Write out again, exactly, the lines below starting at the one with "The height and width of the screenshot is (720, 1280)." and ending at the one with "Click the announcement".

> [Saved data entries]
····················

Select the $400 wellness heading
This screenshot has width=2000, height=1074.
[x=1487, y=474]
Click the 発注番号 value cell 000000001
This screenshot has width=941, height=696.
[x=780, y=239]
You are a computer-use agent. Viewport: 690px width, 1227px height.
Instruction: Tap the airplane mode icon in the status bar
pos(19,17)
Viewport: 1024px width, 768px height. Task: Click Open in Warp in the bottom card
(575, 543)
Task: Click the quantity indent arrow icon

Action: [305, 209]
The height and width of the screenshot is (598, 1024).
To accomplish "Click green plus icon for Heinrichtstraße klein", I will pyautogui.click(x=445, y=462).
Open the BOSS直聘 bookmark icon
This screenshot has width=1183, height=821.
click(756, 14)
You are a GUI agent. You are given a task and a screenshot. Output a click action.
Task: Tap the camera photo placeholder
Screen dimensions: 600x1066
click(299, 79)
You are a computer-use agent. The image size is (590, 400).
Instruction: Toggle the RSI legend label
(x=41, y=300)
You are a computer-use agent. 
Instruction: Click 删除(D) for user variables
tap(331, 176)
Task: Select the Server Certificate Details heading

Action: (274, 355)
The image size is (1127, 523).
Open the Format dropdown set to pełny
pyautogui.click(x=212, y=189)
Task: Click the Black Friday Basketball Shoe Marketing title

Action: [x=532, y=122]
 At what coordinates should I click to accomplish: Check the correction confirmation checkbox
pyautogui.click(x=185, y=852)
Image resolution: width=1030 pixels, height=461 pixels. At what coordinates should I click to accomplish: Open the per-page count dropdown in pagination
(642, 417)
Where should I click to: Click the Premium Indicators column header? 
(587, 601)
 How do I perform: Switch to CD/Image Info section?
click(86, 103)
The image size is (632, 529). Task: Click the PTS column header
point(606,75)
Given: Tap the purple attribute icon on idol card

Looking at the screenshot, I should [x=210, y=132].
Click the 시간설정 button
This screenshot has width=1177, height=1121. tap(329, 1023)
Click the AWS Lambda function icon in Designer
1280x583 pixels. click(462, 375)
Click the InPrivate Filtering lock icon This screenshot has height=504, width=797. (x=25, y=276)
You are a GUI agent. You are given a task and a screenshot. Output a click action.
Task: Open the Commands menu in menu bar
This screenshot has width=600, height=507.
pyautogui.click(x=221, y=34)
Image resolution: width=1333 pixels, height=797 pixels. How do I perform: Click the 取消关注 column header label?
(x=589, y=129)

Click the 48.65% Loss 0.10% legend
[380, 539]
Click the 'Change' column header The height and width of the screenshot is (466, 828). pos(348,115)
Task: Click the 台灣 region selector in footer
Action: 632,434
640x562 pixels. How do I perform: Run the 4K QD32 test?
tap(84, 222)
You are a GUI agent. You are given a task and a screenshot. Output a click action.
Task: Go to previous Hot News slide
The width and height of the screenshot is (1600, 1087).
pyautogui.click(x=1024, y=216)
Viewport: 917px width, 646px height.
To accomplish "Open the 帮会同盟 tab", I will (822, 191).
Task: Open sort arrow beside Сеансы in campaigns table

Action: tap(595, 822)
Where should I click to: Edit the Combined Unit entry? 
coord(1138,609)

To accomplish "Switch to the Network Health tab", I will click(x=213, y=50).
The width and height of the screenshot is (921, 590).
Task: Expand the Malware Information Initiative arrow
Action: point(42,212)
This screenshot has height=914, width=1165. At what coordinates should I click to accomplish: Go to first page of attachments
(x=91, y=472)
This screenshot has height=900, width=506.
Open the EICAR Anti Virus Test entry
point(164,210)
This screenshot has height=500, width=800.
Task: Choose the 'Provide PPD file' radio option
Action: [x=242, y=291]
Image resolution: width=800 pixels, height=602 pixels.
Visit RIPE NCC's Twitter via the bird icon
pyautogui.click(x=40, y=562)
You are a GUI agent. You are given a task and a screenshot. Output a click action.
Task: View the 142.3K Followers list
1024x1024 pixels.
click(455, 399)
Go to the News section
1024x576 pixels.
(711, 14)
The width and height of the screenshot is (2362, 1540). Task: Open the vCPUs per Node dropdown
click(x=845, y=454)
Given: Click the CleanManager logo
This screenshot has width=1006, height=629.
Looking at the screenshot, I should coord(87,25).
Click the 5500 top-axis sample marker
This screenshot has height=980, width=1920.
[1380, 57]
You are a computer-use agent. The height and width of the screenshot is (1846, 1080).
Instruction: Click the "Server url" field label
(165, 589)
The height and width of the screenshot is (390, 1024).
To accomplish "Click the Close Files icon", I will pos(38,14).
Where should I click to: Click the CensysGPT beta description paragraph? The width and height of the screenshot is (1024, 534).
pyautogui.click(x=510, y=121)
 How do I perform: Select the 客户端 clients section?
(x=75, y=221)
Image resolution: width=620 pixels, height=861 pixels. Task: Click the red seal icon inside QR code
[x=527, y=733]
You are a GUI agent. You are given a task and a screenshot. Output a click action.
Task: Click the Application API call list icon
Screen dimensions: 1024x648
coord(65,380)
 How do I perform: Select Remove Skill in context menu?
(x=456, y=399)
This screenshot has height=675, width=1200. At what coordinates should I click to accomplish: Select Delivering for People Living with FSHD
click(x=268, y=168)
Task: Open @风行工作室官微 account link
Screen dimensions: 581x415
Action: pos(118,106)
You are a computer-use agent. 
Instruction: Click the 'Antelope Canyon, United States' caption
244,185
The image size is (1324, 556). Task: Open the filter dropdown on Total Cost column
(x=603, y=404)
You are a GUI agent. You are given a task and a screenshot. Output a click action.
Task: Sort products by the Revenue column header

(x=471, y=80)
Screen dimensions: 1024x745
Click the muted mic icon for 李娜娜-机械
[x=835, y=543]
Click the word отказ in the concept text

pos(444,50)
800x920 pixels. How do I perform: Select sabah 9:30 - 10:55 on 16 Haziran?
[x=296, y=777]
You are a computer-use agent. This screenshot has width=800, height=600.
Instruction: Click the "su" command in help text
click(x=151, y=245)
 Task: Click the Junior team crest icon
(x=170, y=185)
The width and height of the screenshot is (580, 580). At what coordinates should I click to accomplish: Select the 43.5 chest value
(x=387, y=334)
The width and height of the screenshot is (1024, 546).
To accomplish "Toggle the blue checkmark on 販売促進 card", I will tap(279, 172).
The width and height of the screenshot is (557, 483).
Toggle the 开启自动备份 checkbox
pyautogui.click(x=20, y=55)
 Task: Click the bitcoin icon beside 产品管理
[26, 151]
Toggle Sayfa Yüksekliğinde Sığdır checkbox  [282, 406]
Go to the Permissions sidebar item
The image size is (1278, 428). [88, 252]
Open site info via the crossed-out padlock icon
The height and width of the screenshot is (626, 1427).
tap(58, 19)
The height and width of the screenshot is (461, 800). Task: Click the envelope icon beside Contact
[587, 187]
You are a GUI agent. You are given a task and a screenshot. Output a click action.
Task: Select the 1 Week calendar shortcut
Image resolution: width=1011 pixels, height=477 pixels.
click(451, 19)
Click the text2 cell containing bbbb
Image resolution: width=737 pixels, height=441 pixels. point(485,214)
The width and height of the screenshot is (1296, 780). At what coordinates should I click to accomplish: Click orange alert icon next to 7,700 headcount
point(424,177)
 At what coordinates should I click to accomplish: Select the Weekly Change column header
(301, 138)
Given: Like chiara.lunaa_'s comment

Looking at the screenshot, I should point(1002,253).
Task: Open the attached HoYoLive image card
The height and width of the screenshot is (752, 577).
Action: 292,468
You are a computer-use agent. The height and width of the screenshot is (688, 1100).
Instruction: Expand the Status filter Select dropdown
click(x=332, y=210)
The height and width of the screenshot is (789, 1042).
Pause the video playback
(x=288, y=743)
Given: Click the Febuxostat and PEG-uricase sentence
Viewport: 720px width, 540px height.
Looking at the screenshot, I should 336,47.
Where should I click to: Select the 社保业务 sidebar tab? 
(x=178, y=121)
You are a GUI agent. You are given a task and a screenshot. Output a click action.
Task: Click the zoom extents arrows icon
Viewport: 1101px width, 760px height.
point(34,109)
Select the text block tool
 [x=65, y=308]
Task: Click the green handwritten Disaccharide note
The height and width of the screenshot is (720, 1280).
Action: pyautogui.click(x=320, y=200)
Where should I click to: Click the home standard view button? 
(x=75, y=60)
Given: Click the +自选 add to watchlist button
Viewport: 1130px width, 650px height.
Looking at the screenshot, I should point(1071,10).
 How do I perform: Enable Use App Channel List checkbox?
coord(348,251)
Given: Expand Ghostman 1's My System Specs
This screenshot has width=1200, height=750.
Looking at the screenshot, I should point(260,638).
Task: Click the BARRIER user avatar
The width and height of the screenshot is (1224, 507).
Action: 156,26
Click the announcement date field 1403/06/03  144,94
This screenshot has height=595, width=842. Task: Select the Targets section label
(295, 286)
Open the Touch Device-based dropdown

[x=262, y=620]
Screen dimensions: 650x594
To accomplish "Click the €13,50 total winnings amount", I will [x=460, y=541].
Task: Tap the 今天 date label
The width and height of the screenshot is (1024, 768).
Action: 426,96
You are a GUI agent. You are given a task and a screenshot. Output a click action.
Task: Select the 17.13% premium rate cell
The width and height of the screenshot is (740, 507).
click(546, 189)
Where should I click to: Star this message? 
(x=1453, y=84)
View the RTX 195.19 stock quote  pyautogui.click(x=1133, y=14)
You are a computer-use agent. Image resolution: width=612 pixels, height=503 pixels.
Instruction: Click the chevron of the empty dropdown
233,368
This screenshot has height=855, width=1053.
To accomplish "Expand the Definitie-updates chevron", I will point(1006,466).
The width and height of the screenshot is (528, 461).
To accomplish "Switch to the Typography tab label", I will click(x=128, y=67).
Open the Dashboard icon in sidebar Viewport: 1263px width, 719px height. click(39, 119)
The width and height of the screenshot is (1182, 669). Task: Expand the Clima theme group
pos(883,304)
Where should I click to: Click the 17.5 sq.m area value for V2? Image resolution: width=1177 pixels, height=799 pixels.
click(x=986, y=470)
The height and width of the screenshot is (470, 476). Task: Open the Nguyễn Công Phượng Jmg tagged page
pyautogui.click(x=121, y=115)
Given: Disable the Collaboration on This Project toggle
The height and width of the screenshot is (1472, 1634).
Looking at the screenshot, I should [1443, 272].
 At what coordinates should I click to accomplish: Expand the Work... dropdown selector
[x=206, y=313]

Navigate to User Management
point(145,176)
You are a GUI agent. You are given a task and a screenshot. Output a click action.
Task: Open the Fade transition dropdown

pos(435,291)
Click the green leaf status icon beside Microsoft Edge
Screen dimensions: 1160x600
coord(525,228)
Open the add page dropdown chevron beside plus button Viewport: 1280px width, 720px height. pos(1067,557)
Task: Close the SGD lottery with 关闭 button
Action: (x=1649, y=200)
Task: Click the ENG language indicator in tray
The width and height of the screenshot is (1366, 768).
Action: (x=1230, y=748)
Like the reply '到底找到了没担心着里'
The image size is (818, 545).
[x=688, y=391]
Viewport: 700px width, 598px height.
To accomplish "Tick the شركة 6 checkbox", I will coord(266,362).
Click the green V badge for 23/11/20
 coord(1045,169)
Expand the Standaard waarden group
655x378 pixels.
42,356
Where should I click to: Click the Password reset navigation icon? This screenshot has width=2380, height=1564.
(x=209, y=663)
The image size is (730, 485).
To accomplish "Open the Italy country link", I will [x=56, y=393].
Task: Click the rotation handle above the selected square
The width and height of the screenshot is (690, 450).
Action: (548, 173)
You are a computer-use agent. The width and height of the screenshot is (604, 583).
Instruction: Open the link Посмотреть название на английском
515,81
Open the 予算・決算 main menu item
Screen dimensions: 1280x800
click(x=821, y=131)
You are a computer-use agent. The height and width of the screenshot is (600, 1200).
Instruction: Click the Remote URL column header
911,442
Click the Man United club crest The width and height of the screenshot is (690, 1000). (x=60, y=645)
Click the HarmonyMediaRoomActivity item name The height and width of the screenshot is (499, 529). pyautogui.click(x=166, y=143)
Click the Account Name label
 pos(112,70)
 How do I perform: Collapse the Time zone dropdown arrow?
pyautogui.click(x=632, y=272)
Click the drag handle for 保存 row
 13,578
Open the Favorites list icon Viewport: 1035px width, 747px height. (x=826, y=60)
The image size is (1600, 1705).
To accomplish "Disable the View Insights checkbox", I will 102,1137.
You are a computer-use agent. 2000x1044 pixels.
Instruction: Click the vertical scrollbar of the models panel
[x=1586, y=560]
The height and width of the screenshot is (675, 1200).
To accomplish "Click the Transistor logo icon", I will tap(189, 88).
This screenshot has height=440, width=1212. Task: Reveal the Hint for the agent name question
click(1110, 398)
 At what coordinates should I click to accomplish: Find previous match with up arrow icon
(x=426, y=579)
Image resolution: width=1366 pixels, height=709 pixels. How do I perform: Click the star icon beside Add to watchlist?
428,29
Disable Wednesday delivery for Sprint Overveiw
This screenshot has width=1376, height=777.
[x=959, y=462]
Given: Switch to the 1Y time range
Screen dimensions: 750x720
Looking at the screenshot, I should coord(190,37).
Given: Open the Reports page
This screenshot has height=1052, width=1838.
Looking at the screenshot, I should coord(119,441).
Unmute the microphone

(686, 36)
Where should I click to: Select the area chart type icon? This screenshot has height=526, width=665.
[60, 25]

····················

> [Solution]
The height and width of the screenshot is (720, 1280).
Action: pyautogui.click(x=320, y=200)
Where should I click to: Click the home standard view button? 
(x=75, y=60)
Given: Click the +自选 add to watchlist button
Viewport: 1130px width, 650px height.
Looking at the screenshot, I should point(1071,10).
 How do I perform: Enable Use App Channel List checkbox?
coord(348,251)
Given: Expand Ghostman 1's My System Specs
This screenshot has width=1200, height=750.
Looking at the screenshot, I should point(260,638).
Task: Click the BARRIER user avatar
The width and height of the screenshot is (1224, 507).
Action: 156,26
Click the announcement date field 1403/06/03  144,94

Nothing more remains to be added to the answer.